If an entrepreneur is having trouble developing the valuation tables that are again common within a venture capital focused business plan and they need to speak with a certified public accountant that can assist with these matters. An accountant can put in a number of different tables that show all the type and types of valuations and provide the underlying reasoning for evaluation. Given the rapid growth of technology on a worldwide basis, a number of people have become experts in the field of valuing general technology businesses, biotechnology businesses, and other companies that are frequently financed by venture capital firms in private equity groups. It should be noted that these valuations can be extremely expensive with experts charging $10,000 to $30,000 to complete the study on behalf of an entrepreneur or new company.
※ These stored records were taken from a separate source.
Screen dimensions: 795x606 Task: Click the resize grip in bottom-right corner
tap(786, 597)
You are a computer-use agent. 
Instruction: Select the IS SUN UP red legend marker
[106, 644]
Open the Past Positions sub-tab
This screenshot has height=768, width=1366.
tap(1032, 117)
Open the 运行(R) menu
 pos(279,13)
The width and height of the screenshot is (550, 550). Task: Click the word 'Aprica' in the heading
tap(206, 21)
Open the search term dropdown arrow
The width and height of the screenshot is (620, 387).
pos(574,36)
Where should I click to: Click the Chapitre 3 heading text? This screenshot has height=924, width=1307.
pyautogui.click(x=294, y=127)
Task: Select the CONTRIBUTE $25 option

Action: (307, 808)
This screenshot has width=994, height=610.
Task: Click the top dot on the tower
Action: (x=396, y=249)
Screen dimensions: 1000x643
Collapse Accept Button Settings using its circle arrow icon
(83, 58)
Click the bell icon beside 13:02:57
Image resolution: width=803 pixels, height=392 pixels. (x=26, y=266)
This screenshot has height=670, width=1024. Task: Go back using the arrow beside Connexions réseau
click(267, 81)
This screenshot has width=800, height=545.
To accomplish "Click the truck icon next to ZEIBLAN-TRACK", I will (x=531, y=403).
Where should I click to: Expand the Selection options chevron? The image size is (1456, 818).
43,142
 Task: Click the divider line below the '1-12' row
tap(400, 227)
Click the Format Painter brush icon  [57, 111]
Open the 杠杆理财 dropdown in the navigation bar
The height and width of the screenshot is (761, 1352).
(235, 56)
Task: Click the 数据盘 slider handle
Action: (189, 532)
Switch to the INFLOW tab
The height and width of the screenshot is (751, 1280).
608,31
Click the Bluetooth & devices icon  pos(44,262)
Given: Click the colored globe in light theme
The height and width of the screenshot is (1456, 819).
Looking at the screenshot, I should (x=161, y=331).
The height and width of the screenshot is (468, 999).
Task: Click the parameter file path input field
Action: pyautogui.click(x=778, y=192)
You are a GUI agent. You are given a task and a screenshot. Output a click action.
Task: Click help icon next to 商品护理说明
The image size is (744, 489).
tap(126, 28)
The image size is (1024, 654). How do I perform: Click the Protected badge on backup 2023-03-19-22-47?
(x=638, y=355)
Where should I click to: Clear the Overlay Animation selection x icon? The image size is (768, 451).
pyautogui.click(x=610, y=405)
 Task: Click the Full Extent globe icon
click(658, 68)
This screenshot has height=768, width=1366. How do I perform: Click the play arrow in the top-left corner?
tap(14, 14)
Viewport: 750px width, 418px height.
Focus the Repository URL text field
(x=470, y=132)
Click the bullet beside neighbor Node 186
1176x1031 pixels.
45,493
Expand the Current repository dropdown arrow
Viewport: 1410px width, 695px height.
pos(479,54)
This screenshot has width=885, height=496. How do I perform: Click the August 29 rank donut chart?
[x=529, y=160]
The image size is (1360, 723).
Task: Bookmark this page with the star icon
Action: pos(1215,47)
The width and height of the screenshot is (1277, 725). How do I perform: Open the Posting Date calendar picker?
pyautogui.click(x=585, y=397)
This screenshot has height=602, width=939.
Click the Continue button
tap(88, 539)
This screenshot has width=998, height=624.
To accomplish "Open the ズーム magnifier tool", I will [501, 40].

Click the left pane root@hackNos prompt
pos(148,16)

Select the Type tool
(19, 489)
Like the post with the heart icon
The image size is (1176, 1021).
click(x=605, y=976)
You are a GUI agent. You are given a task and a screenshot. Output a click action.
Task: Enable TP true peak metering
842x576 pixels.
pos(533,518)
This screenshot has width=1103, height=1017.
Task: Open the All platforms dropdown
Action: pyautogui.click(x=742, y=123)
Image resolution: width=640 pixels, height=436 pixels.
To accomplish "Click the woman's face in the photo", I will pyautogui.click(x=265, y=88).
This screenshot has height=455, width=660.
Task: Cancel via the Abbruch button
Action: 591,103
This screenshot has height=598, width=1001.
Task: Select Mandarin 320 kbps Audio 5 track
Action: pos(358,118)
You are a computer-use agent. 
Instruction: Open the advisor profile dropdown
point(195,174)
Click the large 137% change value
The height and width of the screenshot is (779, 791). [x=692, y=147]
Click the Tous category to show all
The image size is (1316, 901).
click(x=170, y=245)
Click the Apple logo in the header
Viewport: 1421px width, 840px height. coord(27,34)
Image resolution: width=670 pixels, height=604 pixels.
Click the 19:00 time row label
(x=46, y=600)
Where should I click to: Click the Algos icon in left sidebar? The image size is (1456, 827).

In the long run, especially if the business has received a significant amount of interest from private investors – the
investment of having a business value and valuation expert complete the study may be worth it given that it may provide the door with substantially more equity than they initially thought.
As with all business plans, an expansive marketing plan is going to be needed. This is especially true for technology-based business given how competitive it is to have a brand name become highly visible within this market. Most venture capital firms want to see that a qualified marketing and advertising firm will be hired in order to promote the company's service or product line. One of the ways that many technology businesses become popular is to the use of social media marketing especially when they are offering a highly unique piece of technology that is going to change the way that things are done in the world. As such, a marketing firm should have a public relations division that can assist in entrepreneur with expanding their visibility for their brand name as well as any product or service that they are providing to the general public. This, of course, can occur even before the business starts to generate revenue so that there is a significant
amount of press available for when the company commences revenue generation.
In closing, writing a business plan for a venture capital firm is a very different undertaking then receiving a business loan. A much more illuminating presentation needs be made given that many venture capital firms review hundreds if not thousands of business plans on a weekly basis. One of the things that many entrepreneurs will do in order to stand apart is to actually produce two documents. One is known as the traditional business plan and the other is a one page summary showcasing exactly what the business does very succinctly and how much capital they're looking to raise. This elevator pitch can be invaluable especially if you do not feel like distributing the full-scale business plan to the general public.